1.6  The function of S1-NTD
In at least some coronaviruses, S1-NTD is known to be involved in binding host proteins or glycans, but coronaviruses show great diversity in their binding which presumably underlies their ability to jump between very different host species. While the role of S1-NTD Compared with the current reasonably detailed knowledge of the remarkable mechanism of cell entry involving ACE2 and changes to the spike protein on cleavage, the specific function of S1-NTD of SARS-CoV-2 has not been elucidated (at least, not by the time of writing in April 2020). As noted above, S1 in SARS-CoV-2 is now well known to have a region which is the receptor binding domain to human ACE2 but also, significantly for what follows in the text below, SARS-like coronaviruses can bind CLEC4M/DC-SIGNR C-type lectin domains on host cells. See Ref. [12] for review of the diverse receptor recognition mechanisms of coronaviruses up to 2015, which represented the body of understanding until the COV-19 pandemic. Bovine coronavirus is an example of a coronavirus for which it seems clear that S1-NTD has an established glycan-binding function. Although the structure of a sugar-bound Bovine CoV S1-NTD was not available, some conclusions could be reached by researchers using structure-guided mutagenesis and comparisons with different coronaviruses. As well as evidence in 2008 linking hemagglutinin-esterase to the S1 domain of at least some coronaviruses [9], Zhang and Yap [13] had reported in 2004 a rational 3D model for S1 domain of SARS-CoV spike protein by fold recognition and molecular modeling techniques, and there they noted a suggestive structure similarity between S1 protein and influenza virus neuraminidase [14]. This opened up the possibility for those authors that existing anti-influenza virus inhibitors and anti-neuraminidase antibody could be used as a starting point for designing anti-SARS drugs, vaccines and antibodies [14].

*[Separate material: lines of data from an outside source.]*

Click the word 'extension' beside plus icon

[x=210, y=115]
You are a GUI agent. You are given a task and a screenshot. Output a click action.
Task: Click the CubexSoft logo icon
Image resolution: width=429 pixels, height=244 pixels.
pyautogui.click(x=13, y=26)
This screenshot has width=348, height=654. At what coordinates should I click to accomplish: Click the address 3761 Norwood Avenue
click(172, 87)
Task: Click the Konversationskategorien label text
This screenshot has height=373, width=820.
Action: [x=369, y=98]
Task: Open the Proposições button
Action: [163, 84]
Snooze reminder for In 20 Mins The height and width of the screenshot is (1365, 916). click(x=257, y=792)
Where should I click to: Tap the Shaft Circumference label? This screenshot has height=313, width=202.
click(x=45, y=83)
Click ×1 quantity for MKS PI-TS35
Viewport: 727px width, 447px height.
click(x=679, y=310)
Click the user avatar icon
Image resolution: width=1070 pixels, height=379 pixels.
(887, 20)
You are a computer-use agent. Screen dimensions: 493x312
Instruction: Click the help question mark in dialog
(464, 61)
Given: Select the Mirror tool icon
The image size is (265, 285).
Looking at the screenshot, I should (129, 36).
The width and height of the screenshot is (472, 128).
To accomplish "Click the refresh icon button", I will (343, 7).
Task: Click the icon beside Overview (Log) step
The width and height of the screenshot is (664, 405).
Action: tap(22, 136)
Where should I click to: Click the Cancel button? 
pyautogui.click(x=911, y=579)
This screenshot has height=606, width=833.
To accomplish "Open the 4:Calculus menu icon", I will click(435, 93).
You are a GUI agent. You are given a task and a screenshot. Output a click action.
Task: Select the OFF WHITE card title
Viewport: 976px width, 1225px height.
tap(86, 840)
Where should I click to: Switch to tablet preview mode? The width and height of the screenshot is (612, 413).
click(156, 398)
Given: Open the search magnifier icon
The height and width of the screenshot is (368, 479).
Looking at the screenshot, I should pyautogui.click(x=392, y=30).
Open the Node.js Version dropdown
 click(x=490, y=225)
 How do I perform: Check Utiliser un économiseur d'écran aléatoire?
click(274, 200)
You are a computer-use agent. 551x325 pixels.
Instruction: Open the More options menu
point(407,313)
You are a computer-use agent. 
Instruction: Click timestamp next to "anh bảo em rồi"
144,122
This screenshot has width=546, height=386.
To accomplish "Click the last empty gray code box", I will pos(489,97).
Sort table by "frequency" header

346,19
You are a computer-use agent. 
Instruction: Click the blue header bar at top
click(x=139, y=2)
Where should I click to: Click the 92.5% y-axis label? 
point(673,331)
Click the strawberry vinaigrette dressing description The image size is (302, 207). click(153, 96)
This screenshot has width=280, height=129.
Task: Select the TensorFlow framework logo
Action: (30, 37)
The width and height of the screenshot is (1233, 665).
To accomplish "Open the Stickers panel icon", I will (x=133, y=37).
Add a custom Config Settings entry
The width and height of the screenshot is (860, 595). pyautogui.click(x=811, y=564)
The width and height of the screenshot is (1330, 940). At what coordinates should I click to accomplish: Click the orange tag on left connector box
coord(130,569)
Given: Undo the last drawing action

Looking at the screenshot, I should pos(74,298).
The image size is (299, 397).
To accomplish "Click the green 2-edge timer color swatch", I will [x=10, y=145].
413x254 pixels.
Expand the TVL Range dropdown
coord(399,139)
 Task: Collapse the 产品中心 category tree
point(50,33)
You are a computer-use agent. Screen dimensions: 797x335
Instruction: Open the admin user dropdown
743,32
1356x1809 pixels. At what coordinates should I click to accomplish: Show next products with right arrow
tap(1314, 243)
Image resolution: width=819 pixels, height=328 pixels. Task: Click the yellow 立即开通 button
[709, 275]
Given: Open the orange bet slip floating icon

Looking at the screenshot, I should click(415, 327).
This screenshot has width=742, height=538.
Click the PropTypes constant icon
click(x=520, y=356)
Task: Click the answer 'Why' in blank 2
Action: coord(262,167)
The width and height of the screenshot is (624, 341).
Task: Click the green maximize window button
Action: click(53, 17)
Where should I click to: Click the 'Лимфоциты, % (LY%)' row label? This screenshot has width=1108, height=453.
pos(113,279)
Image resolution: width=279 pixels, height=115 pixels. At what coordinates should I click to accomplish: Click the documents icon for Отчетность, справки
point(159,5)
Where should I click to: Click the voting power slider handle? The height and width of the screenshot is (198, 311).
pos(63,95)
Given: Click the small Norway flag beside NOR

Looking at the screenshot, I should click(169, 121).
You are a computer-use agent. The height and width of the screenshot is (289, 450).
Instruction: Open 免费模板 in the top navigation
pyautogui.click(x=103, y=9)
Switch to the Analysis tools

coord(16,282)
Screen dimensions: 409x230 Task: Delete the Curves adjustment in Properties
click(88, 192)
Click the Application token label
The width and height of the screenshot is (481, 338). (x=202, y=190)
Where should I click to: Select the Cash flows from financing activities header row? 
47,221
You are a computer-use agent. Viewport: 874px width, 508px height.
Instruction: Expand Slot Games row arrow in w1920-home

Based on such observations and discussion so far, it is therefore reasonable to propose that S1-NTD could be important in the binding of certain alternative host cell surface receptors, or perhaps which aid in targeting the virus to ACE2, and so might provide a helpful therapeutic target (as well as candidate antigenic site for synthetic vaccine design). Nonetheless, such functions if present in SARS-CoV-2 could, a priori, reside in other domains at the virus surface. The challenge for research here is that the substantial knowledge concerning such matters in well-studied coronaviruses is not readily transferable. Variously throughout the coronaviruses, S1-NTD, CTD and S2 regions can recognize either protein or sugar receptors or both in various cases, and very similar coronavirus spike protein domains within the same genus may recognize different host cell receptors, while many very different coronaviruses may recognize the same host cell receptor. The studies mentioned above also suggested that at least some coronavirus S1-NTDs are evolutionarily related to human galectins, the term typically used for the lectins as carbohydrate-binding proteins that are specifically involved in inflammation, immune responses, cell migration, autophagy and signaling; however the viral domains derived from them have diverged with specificities for different sugar receptors [12]. Further review is given throughout Results Section 4 where appropriate. Another challenge discussed in Results Section 4 is that key regions for which an experimental 3D structure would help resolve the matter are disordered, and hence invisible, in current available spike protein structures.